No matter how far artificial intelligence has advanced, humans have always had an advantage: we have hands connected to our minds that give us the ability to touch and manipulate our surroundings. When it comes to interacting with the environment, we win. However, with advancements in robotics, that may be changing.
A recent article in The Economist describes the Smart Tissue Autonomous Robot, or STAR, an autonomous surgical robot created at the National Children’s Health System in Washington D.C. In lab trials, the STAR has been trained to use haptic feedback (touch data) along with visual and other inputs to re-anastomose severed pig intestines…all by itself.
This technique stands in contrast to the robots currently used in surgery, which are controlled by a surgeon, usually seated 10 feet away from the patient.
It will still be quite a while before we see any autonomous surgical robots in hospitals or clinics. Although the STAR successfully reconnected the severed pig intestines, the entire process was set up by humans, allowing the robot to successfully complete a very specific and limited task.
Anesthesiologists have already faced a similar development: the Sedasys machine, developed by Johnson & Johnson. Sedasys was an automated system for delivering sedation to patients during endoscopies. The manufacturer claimed that Sedasys could measure various patient vital signs and adjust sedation delivery, keeping patients comfortable for the procedure without deepening the level of sedation into general anesthesia.
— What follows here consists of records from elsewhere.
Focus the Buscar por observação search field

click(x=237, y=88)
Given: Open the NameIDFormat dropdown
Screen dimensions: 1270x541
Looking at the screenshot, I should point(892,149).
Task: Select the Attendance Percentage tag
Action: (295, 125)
The American Society of Anesthesiologists opposed the approval of Sedasys by the FDA, arguing that machine intelligence would be ill-equipped to make nuanced clinical decisions or cope with emergencies. Some hospitals using Sedasys reported cost savings and improved efficiencies. However, Sedasys may ultimately have been ahead of its time. The machine was withdrawn from the market earlier this year because of weak sales.
Bracing for Disruption?
Despite the removal of Sedasys from the market, it would be a mistake to dismiss it or other nascent technologies. Disruptive innovation depends on the incumbents ignoring technological upstarts as “not ready for prime time.” This gives new technologies time and space to become effective. Even more importantly, it gives new companies time to develop effective business models.
The combination of innovative technologies and innovative business models has led to disruption in other industries. The practice of medicine and the business of healthcare are not immune.
Whether we describe AI in terms of potential or hype, or consider its arrival to be wonderful or catastrophic, reality is likely to be somewhere in between. The technologies that are being created today have potential that is mind-boggling, but they are not a guaranteed panacea for patient care.
A significant amount of trial and error lies ahead before we can reliably and easily use AI in medicine. However, based on the trajectory and pace of its development, it seems inevitable that AI decision-support tools will be part of our patient care, especially for those of us who are still decades away from retirement.
Despite the justified concerns and appropriate skepticism about AI in medicine, I remain cautiously optimistic. I believe the advances in big data, machine learning, and robotics will allow us to practice in ways we never expected, and to treat patients more effectively than we ever thought possible. Which, in my opinion, makes big data a big deal.